• Selected excerpt:
= = = =

How to describe pain after surgery

Aug 26, 2021

If you've been trying to describe what pain feels like after breast surgery to your medical professional, and been stumped with what wording to use, this blog post will help you.

As a massage therapist, we learn a lot of words about pain along the way, as it is our job to help lessen it.  Below are terms we use, and the sensations they are describing.

 

Terms to describe pain

  • Sharp - fast, pointed, specific and usually in one area and can point to with a finger, may temporarily cease your activity
  • Shooting - moves quickly from one point to another, may have a searing quality to it.  May be a one off or continuous firing 
  • Aching - non-specific, covers a broader area, feels deeper and bothersome but you can usually carry on your activities despite the area aching
  • Dull ache - low grade and diffuse, hard to point to one spot with a finger but instead will often cover an area, will not usually stop activities but will be bothersome
  • Pins & needles - diffuse pin pricks of pain over an area, may be a patch or at fingers and toes, or in a limb if it's been "asleep" and is waking up
  • Referred - pressing on one area creates pain in another.  An example is when you press a knot in your upper shoulder and it creates pain in your head
  • Electrical - has a hot electric quality to it, will often be shooting from one place to another, usually fast and burning, may cease activity
  • Nagging - pain that lingers and "keep talking", it just won't quit and keep nattering away at you, often can keep going with activity
  • Cramping - muscles quickly compress and cease to work, often hot compressive pain, may cease activity, common after intense exercise or movement
  • Spasm - Similar to a cramp but will be more ongoing, more like a series of cramps and may have have a quivering quality to it, often ceases activity
  • Intense - pain which is significant, deep, hard to handle, may cause you to hold your breath, hopefully temporary, may cease activity
  • Deep - feels like it's way inside your body, not at the surface, may make you grit your teeth together
  • Burning - feels hot or very hot, may have a pricking sensation to it
  • Ripping - feels like tissue is tearing apart, may feel at the skin level, may have hot quality to it

 

After surgery, your body is trying to adapt to its new format, and pain may be a part of that process.

= = = =

• Information shown:

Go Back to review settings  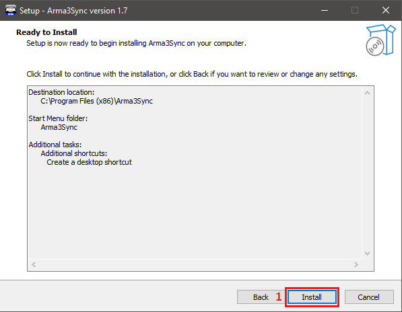point(261,297)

= = = =

• Problem to solve:
Please answer these questions about the post on describing pain after surgery, one answer per line:
(a) What occupation does the writer give?
(b) Which term is used for pain where pressing one area creates pain in another?
(c) According to the closing sentence, what is the body trying to do after surgery?

• Output of the exercise:
(a) Massage therapist
(b) Referred
(c) Adapt to its new format